Rabiu was faced with more hurdles but eventually, was forced to consult the highest authority in the country to explain the barriers he encountered. 

It was only after an order from the president that the impediments to Rabiu’s business stopped and, with that, came the growth of the BUA Group, to become one of the leading conglomerates in West Africa. As the monopolists gradually loosened their grips on the cement industry, Rabiu used the opportunity to build capacity. The company has five plants now.

“That experience strengthened my resolve because it was not easy. I never thought I was going to quit. If you don’t fight back or if you are weak, you will never survive. You have to understand that this is not personal but business and you have to keep fighting. When they see that you are fighting and not giving up then they let go because most of these things are illegal anyway,” says Rabiu.

BUA Group steadily expanded to cover new ground. With the new merger, Rabiu has seen an opportunity outside Nigeria’s borders. The demand between Sokoto and Niger through to Burkina Faso is estimated to be about 4 million MT of cement per annum.

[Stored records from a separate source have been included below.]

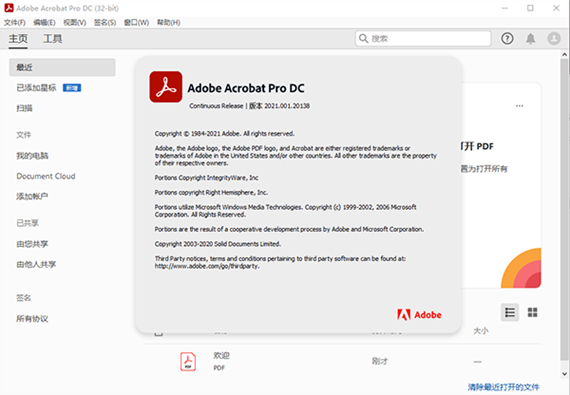Click the 搜索 search field

(x=423, y=39)
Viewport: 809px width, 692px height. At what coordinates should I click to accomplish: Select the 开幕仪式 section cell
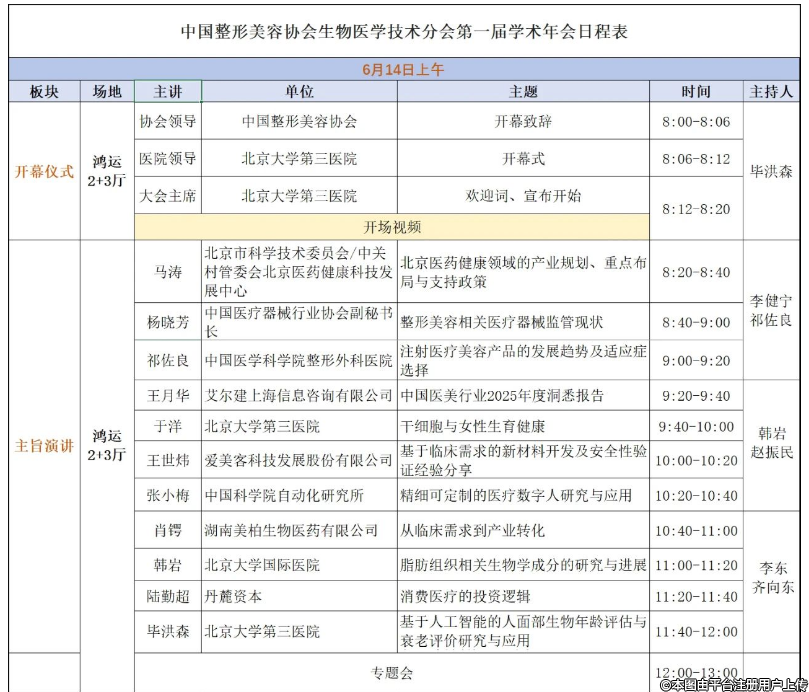click(x=44, y=171)
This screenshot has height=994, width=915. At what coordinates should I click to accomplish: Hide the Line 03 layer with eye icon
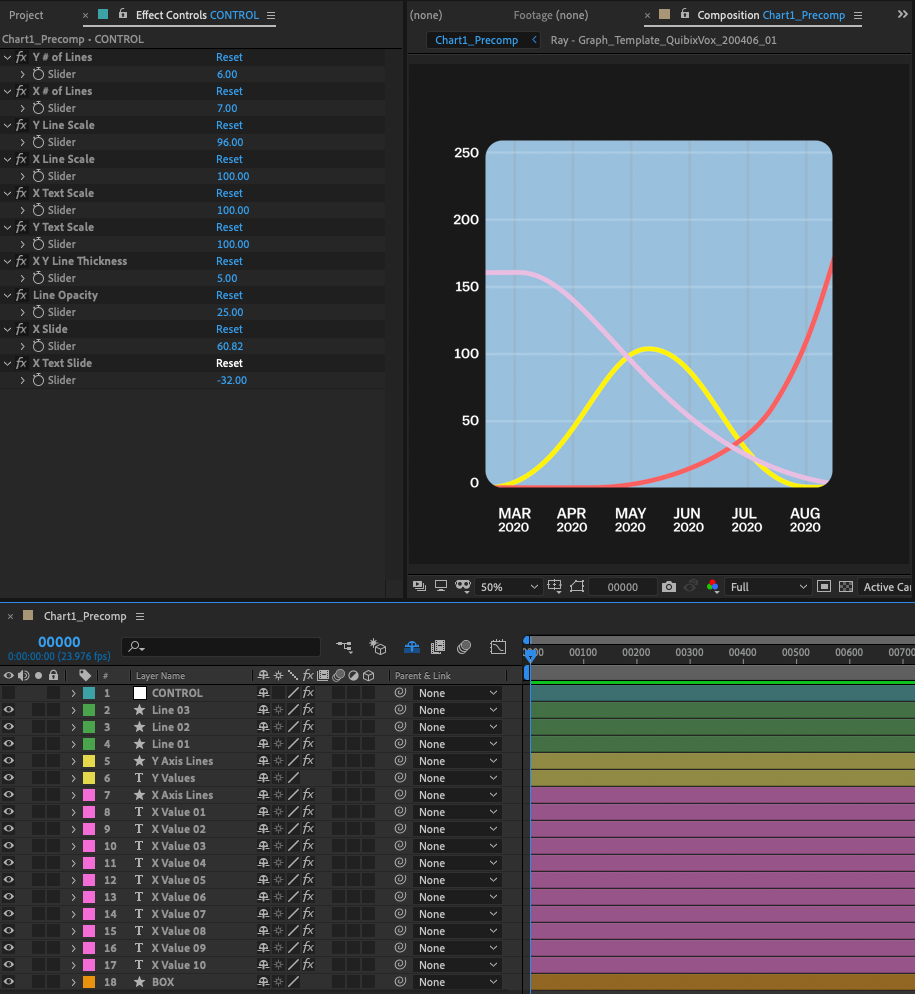9,710
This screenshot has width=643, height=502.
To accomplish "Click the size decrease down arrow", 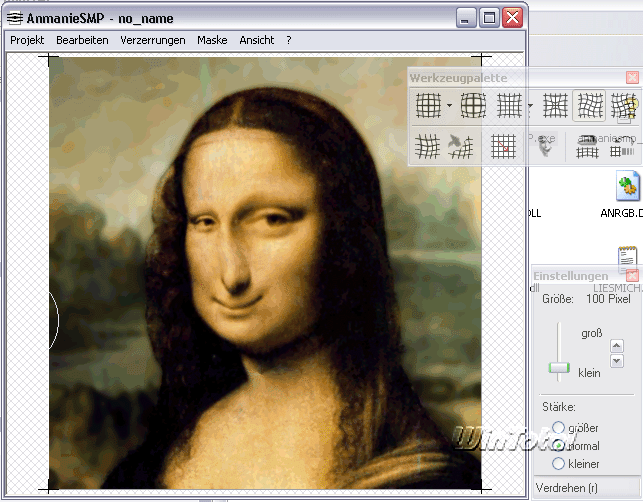I will tap(616, 359).
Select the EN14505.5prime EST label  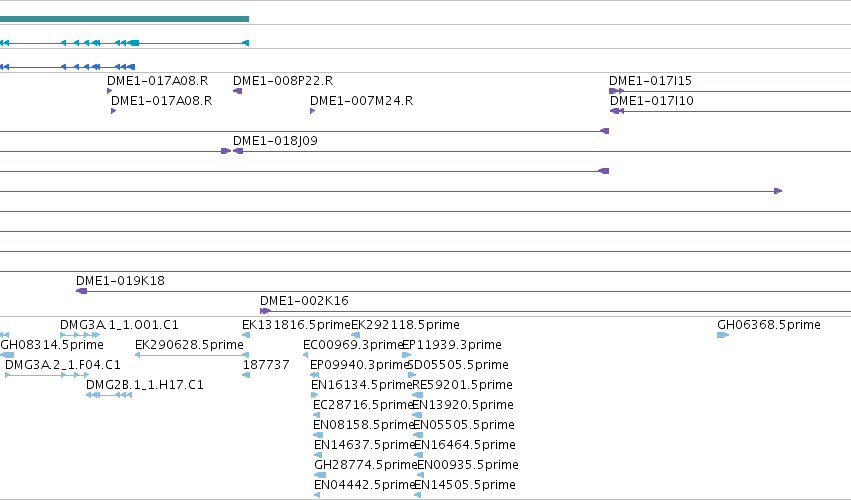click(x=466, y=485)
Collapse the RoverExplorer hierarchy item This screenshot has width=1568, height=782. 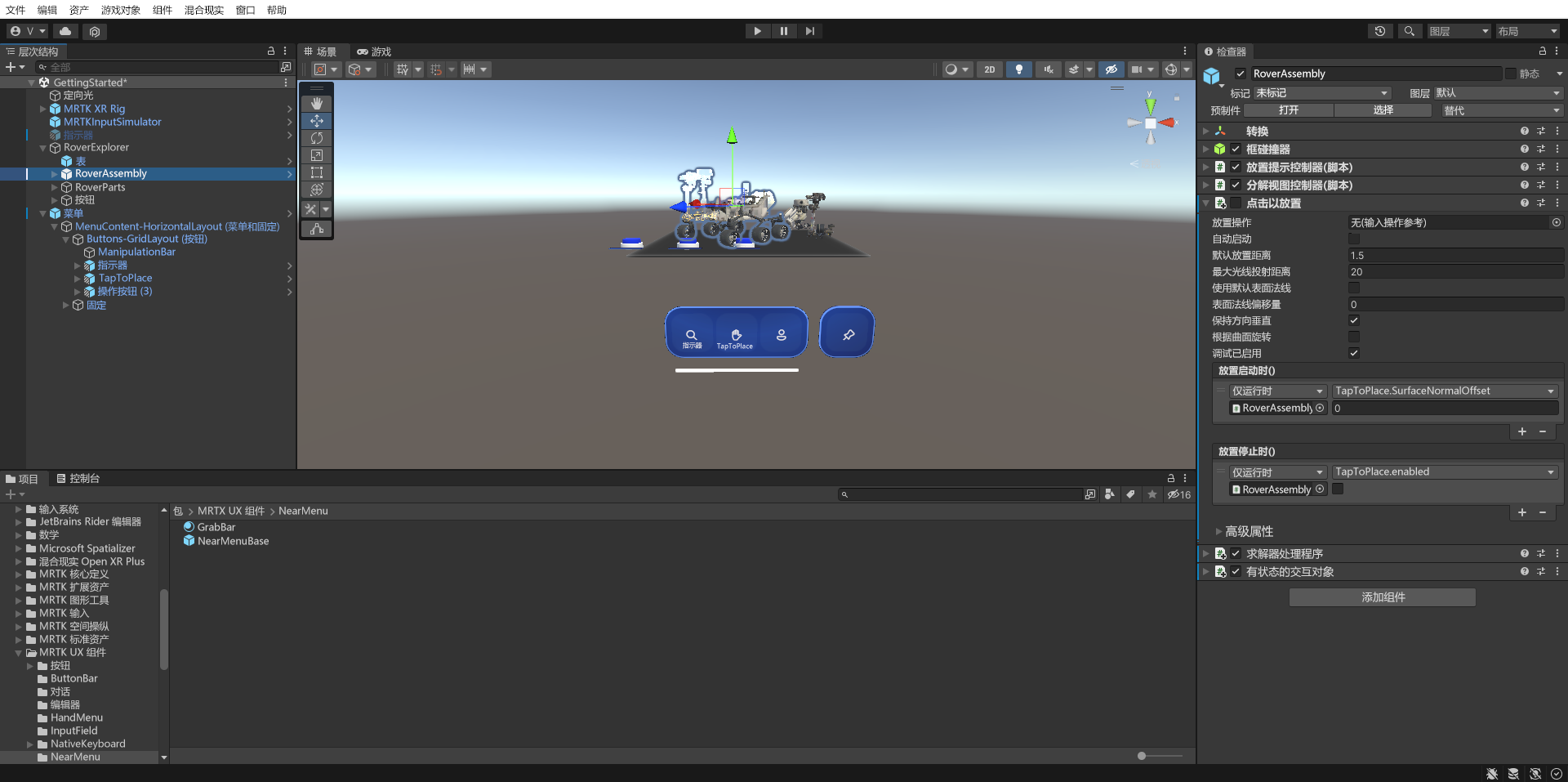point(42,147)
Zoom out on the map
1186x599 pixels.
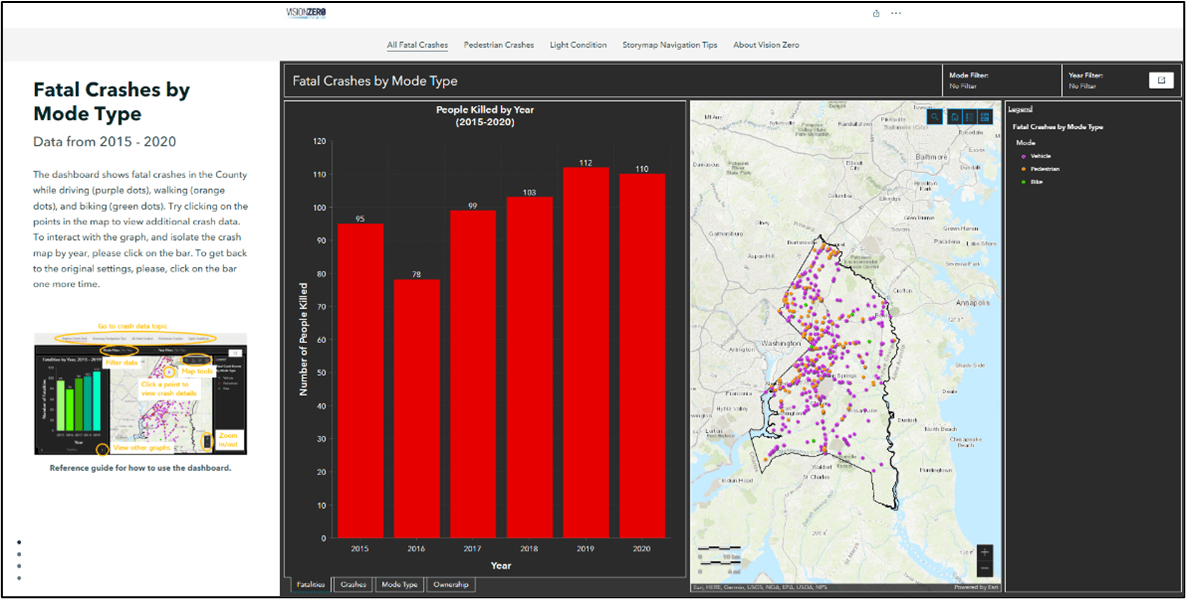pos(985,568)
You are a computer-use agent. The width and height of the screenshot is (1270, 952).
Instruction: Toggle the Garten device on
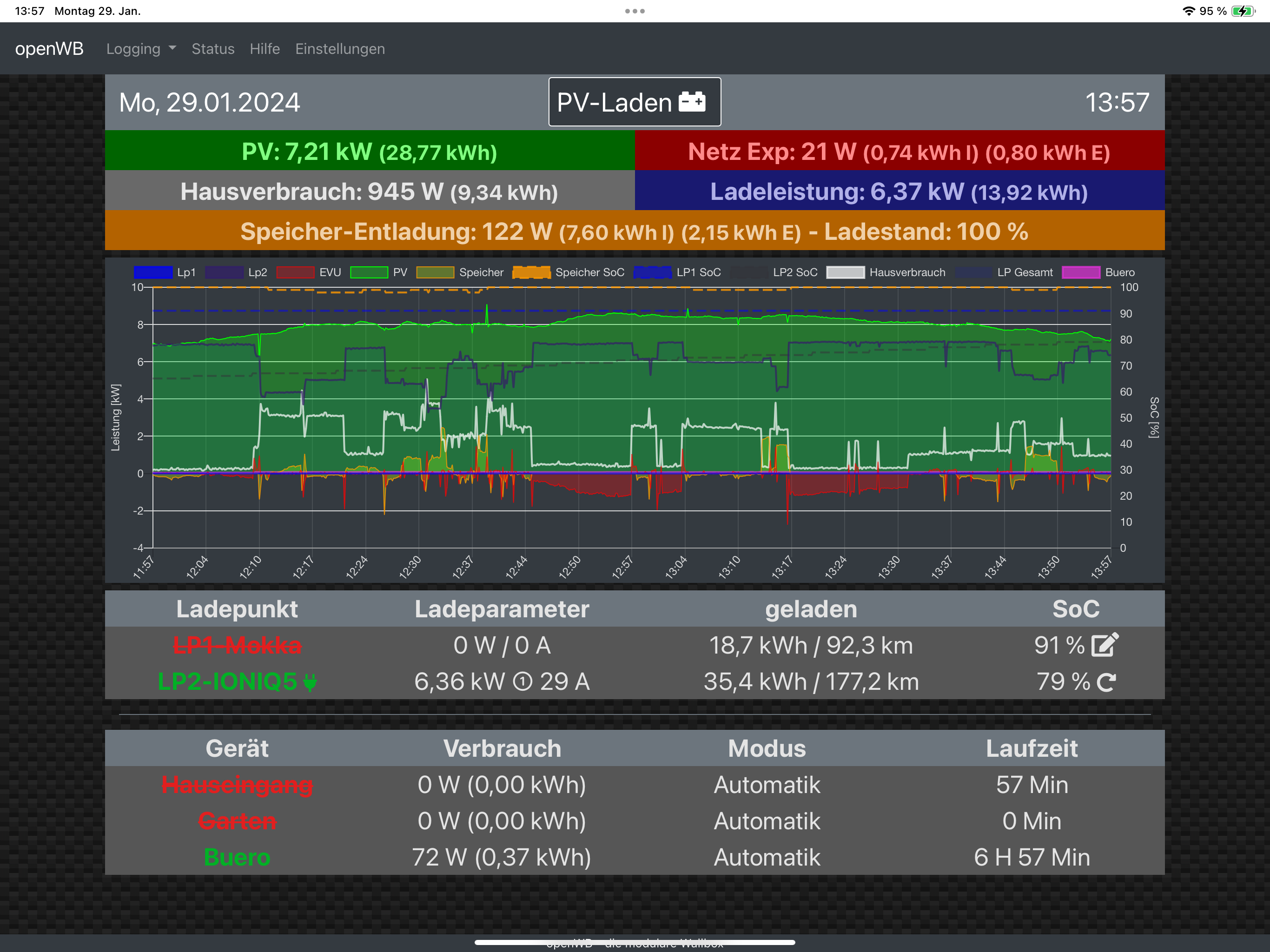point(237,821)
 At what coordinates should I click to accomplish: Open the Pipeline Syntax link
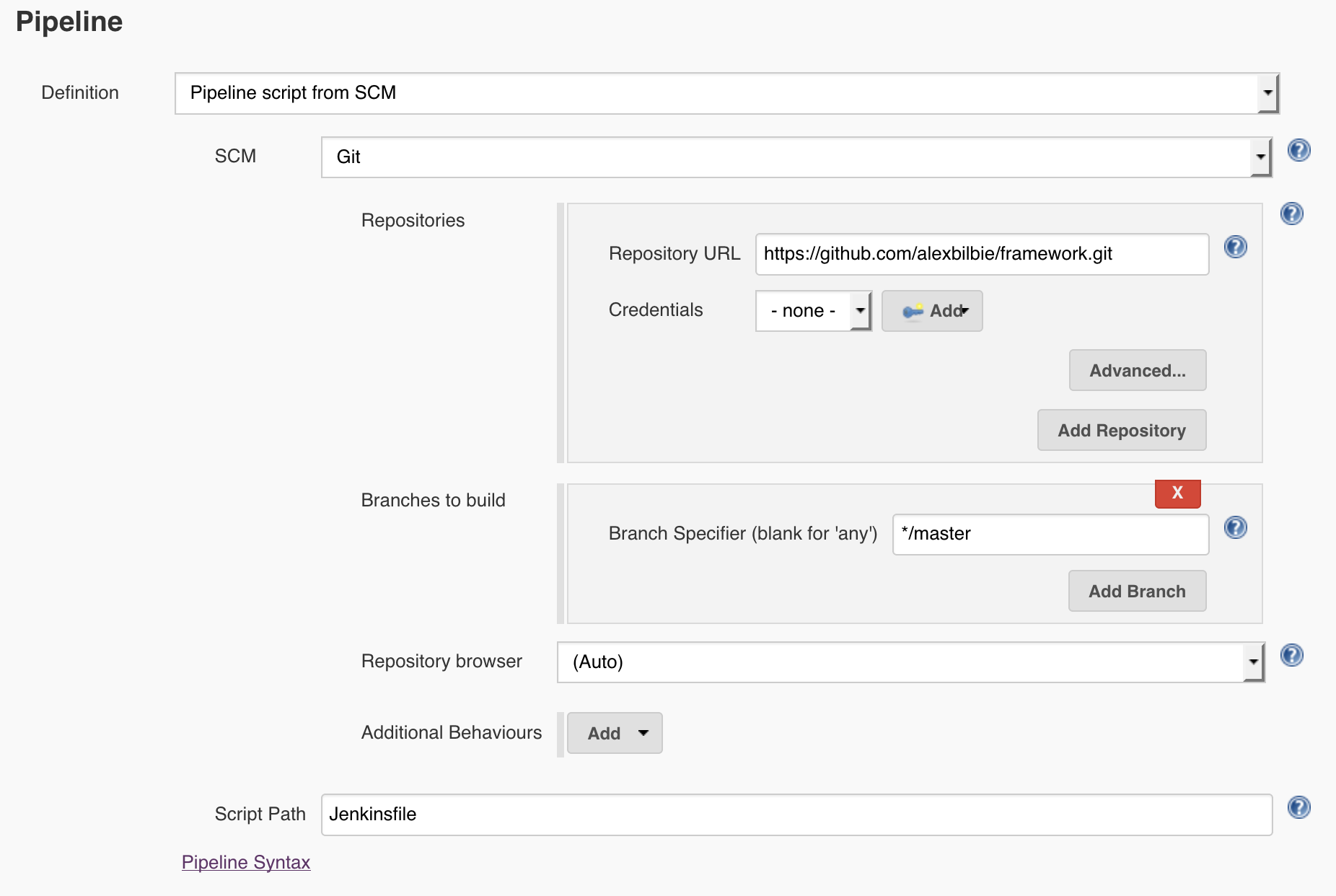[x=246, y=862]
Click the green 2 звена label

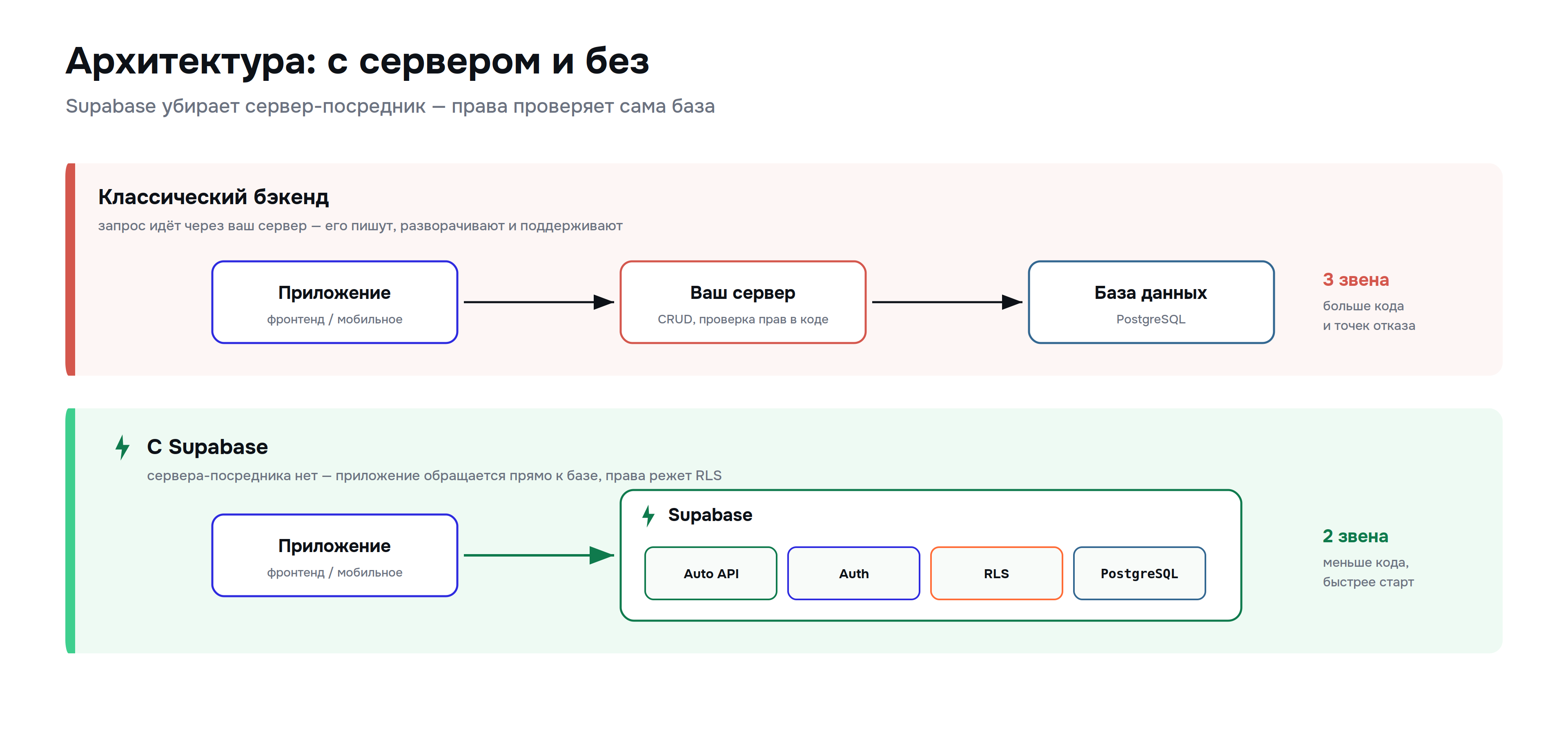1355,536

Coupled with the fact that these countries are landlocked, there is a need to import all their clinker, the raw material needed for making cement.

His new merger with CCNN will create the second largest cement company on the Nigerian bourse after African mammoth, Dangote Cement.

Rabiu believes in Nigeria’s ability to produce its own products without relying on imports from other countries and in so doing, create tens of thousands of jobs for the Nigerian economy.

 As the avenues to expand in Nigeria get limited, BUA Group has consistently sought to broaden its reach to new territories.

The fighting days are long gone and BUA under the aegis of its bold leader is ready to conquer new turf in Africa.